In a Milestone Ruling, Court Reverses Conviction Involving Off-Label Promotion
On December 3, 2012, the United States Court of Appeals for the Second Circuit issued a long-awaited ruling in United States v. Caronia, a case involving off-label promotion. In a 2-1, 82-page decision that involves a vigorous dissent, the Court vacated the criminal conviction of Alfred Caronia, a former pharmaceutical sales representative. The sales representative was convicted for promoting the drug Xyrem for a use that had not been FDA-approved. The government did not contest at trial the truthfulness of the comments to the doctor. Though it was, and is, lawful and common for doctors to prescribe medication “off-label.”
The Court ruled that “we construe the FDCA as not criminalizing the simple promotion of a drug’s off-label use because such a construction would raise First Amendment concerns.” The Court concluded that the record demonstrated that the government had prosecuted Mr. Caronia for “mere off-label promotion.” Slip Op. at 26.
The Court explained that FDA’s construction of the FDCA legalizes the outcome of off-label use by doctors, but “prohibits the free flow of information that would inform that outcome.” The Second Circuit concluded that “the government’s prohibition of off-label promotion by pharmaceutical companies ‘provides only ineffective or remote support for the government’s purpose.’” Slip Op. at 47.
The Court also ruled that it construes “the misbranding provisions of the FDCA as not prohibiting and criminalizing the truthful off-label promotion of FDA-approved prescription drugs.” In addition the Court ruled “that the government cannot prosecute pharmaceutical manufacturers and their representatives under the FDCA for speech promoting the lawful, off-label use of an FDA-approved drug.” Slip. Op. at 51.
Caronia is a noteworthy ruling that will have wide implications for the FDA and drug companies. Because making any promotional statement regarding the off-label use of a drug constituted, at the very least, a criminal misdemeanor offense, pharmaceutical companies spent millions of dollars annually on compliance and training programs to deter and detect off-label promotion by sales representatives. Companies spent billions more to settle allegations of off-label promotion with the government.
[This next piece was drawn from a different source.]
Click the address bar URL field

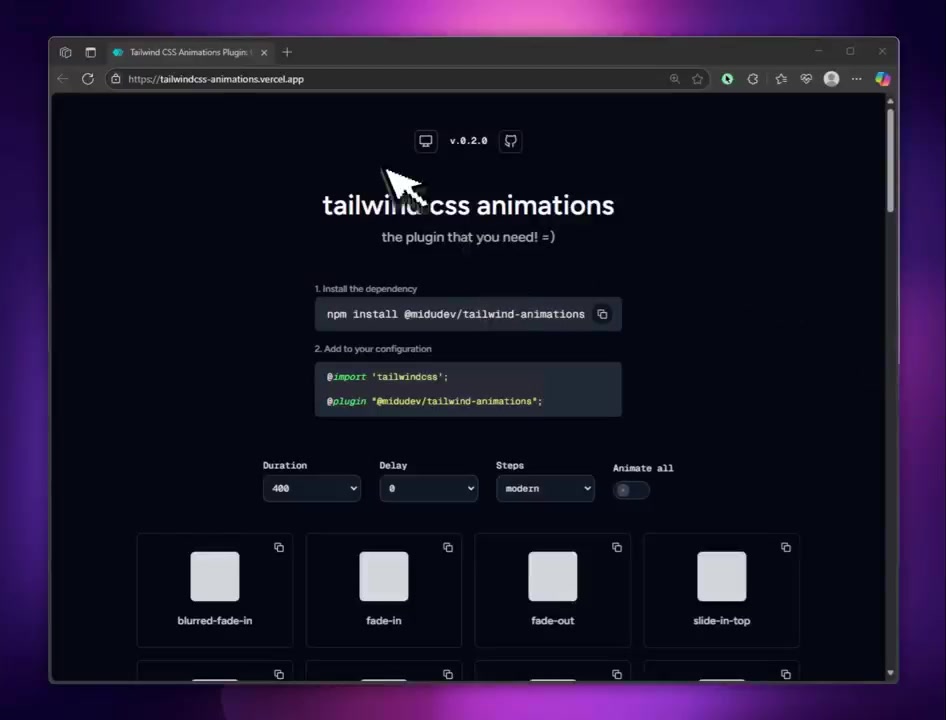tap(400, 79)
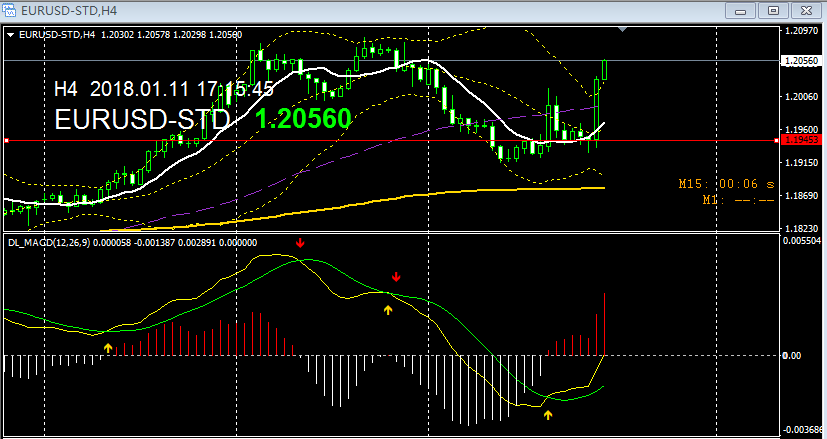The width and height of the screenshot is (827, 439).
Task: Click the green 1.20560 price text
Action: (303, 119)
One recent study showed that pharmaceutical companies paid $10.2 billion in civil and criminal fines between November 2010 and July 2012, mostly relating to off-label promotion allegations.
The court in Caronia made clear that the government can no longer prohibit and criminalize “truthful off-label promotion of FDA-approved prescription drugs.” This seemingly eliminates the distinction between misdemeanor and felony misbranding for pharmaceutical drugs: both now require proof that off-label promotional statements are either “false or misleading” or made with “an intent to defraud or mislead.”
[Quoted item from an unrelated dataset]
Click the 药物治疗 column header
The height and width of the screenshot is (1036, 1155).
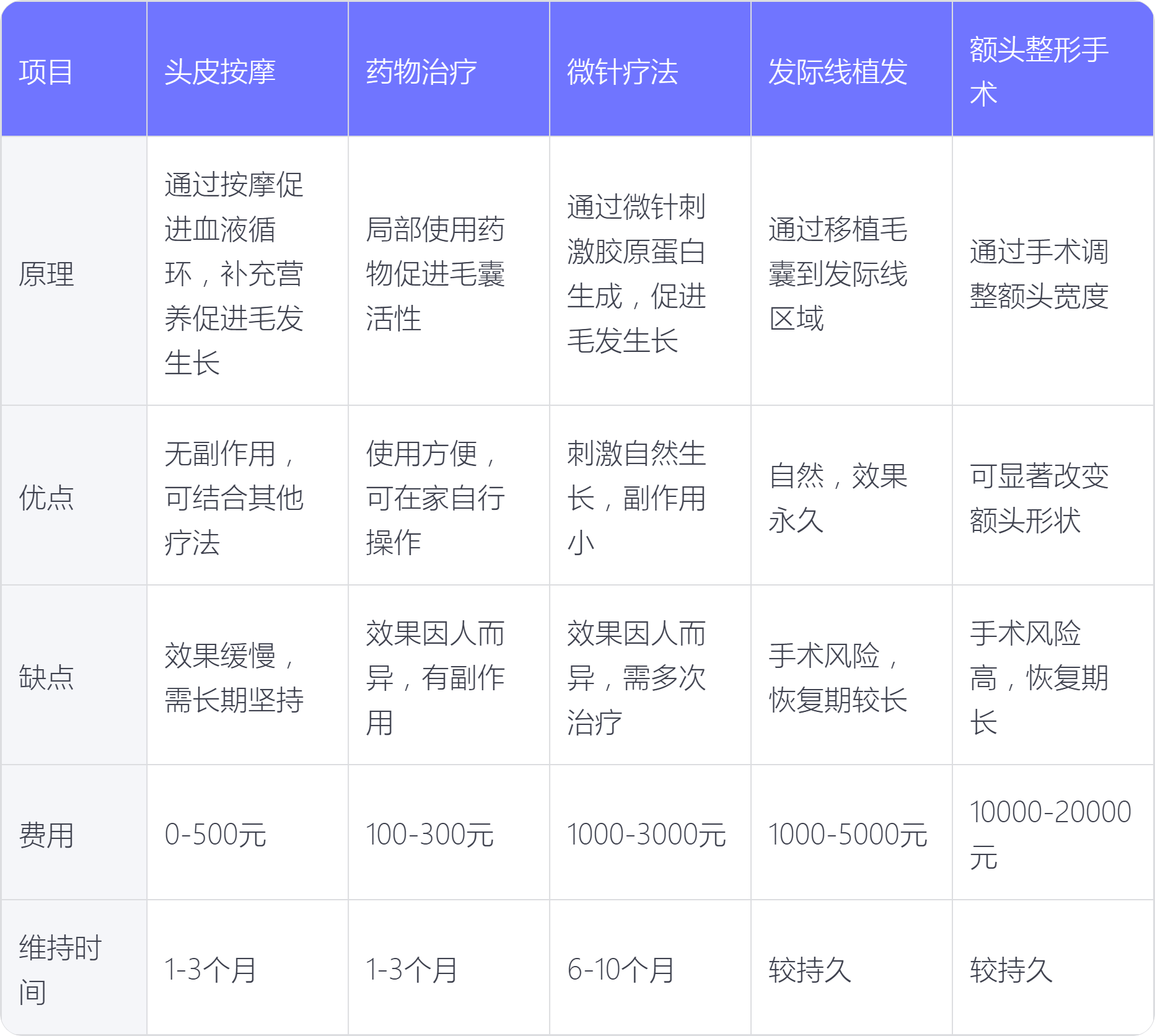421,71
Legal contests based on similar arguments are certain to arise in other circuits, and the Department of Justice will have to evaluate its position on future off-label prosecutions. DOJ may seek and be granted rehearing, especially since the Caronia decision was accompanied by a vigorous dissent, and the Second Circuit’s decision may ultimately be reviewed by the Supreme Court.
Clearly, this is a very noteworthy ruling that will have wide implications for the FDA and the companies and individuals regulated by FDA.